AVS 58th Annual International Symposium and Exhibition | |
Plasma Science and Technology Division | Wednesday Sessions |
Session PS+SE-WeM |
Session: | Atmospheric Plasma Processing and Micro Plasmas |
Presenter: | Jan Benedikt, Ruhr-University Bochum, Germany |
Authors: | J. Benedikt, Ruhr-University Bochum, Germany R. Reuter, Ruhr-University Bochum, Germany D. Ellerweg, Ruhr-University Bochum, Germany K. Ruegner, Ruhr-University Bochum, Germany T. de los Arcos, Ruhr-University Bochum, Germany A. von Keudell, Ruhr-University Bochum, Germany |
Correspondent: | Click to Email |
Deposition of thin films with plasmas at atmospheric pressure is always a challenging task because of high collision rates, absence of ion bombardment, filamentary behavior of the plasma and limited knowledge of plasma chemistry. The preparation of high quality thin films is therefore still the main domain of low pressure plasmas. One of films, which can be prepared at atmospheric pressure, is SiO2. Hexamethyldisiloxane (HMDSO) and O2 (or N2O) are usually used as precursors fed into the plasma.

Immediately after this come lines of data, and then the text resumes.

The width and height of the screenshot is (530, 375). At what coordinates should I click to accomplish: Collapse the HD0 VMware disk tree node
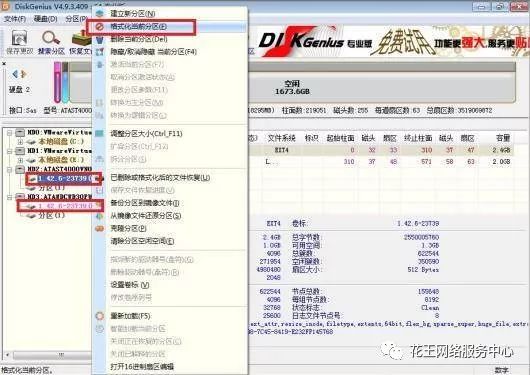[10, 132]
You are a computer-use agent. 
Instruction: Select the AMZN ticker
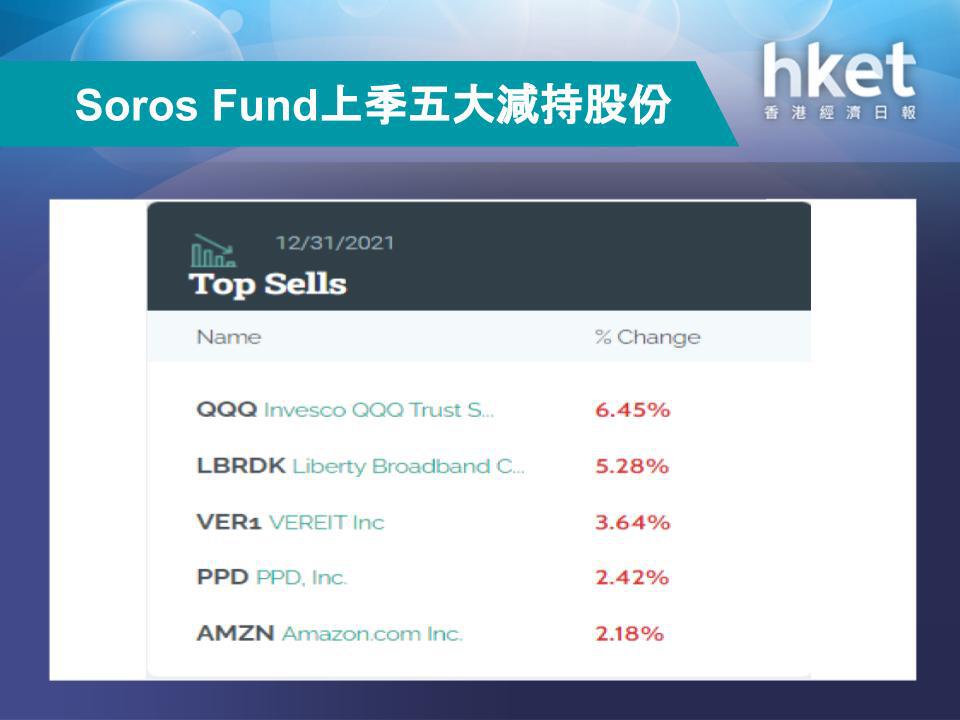point(235,633)
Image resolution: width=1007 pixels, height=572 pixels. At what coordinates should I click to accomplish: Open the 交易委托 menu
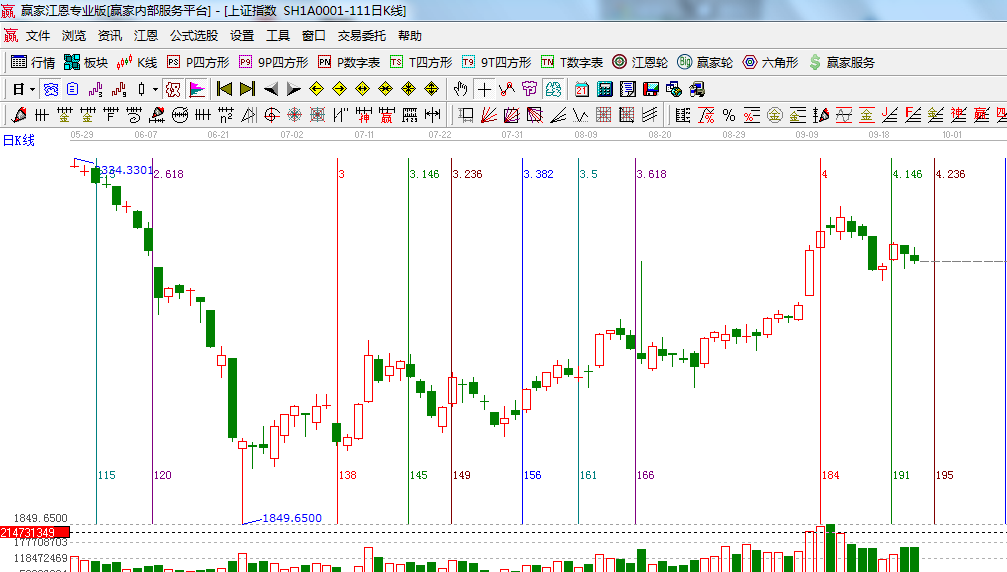361,35
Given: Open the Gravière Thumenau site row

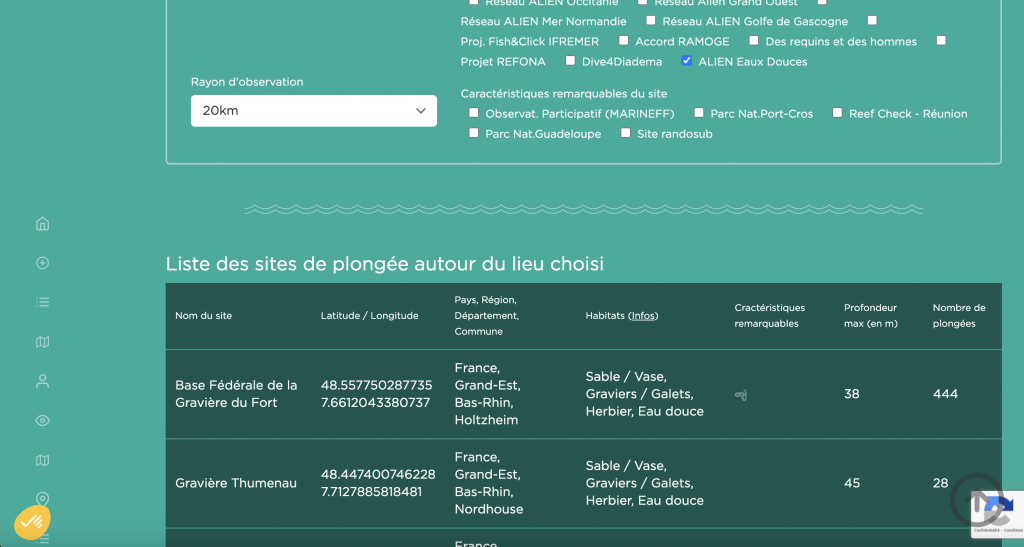Looking at the screenshot, I should pyautogui.click(x=236, y=483).
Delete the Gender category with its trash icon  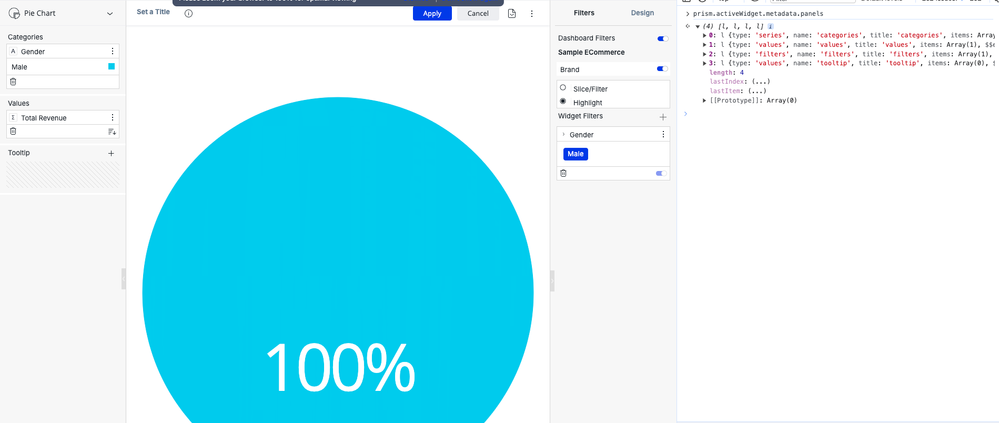13,82
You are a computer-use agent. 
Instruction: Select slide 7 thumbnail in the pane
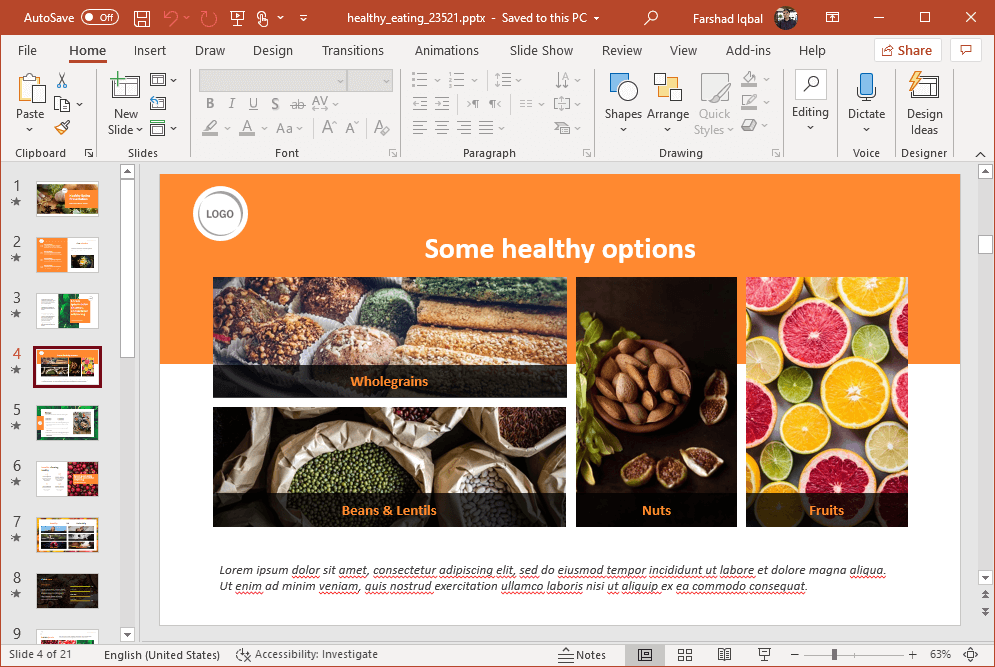(67, 535)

We have shown in the past that a good quality SiO2 films can be prepared by means of microplasma jets driven by RF voltage and operated in Ar or He as plasma forming gas. Here we concentrate on the study of plasma chemistry and surface reactions leading to the film growth. The geometry of the microplasma jet and the localization of the plasma treatment allow studying of gas phase reactions and plasma-surface interaction separately. Molecular beam mass-spectrometry is used to measure HMDSO depletion and stable products in the gas phase. Depletion below 15% and limited fragmentation is observed even under conditions with high O2 density, which leads to formation of carbon free SiO2 films. The plasma-surface interaction is studied by application of several jets with different gas mixtures (He/HMDSO, He/O2, He/H2...) to the same trace on the rotating substrate in controlled helium atmosphere. It is shown that surface reactions are responsible for the carbon removal from the grown film. Infrared spectroscopy, spectroscopic ellipsometry and X-ray photoelectron spectroscopy measurements are performed to analyze film properties and compare them with plasma measurements. A fluid model of gas flow and reaction kinetics in the effluent of the plasma is used to reproduce observed trends and measured deposition rates. Good agreement is achieved with relatively simple model of plasma chemistry and surface reactions.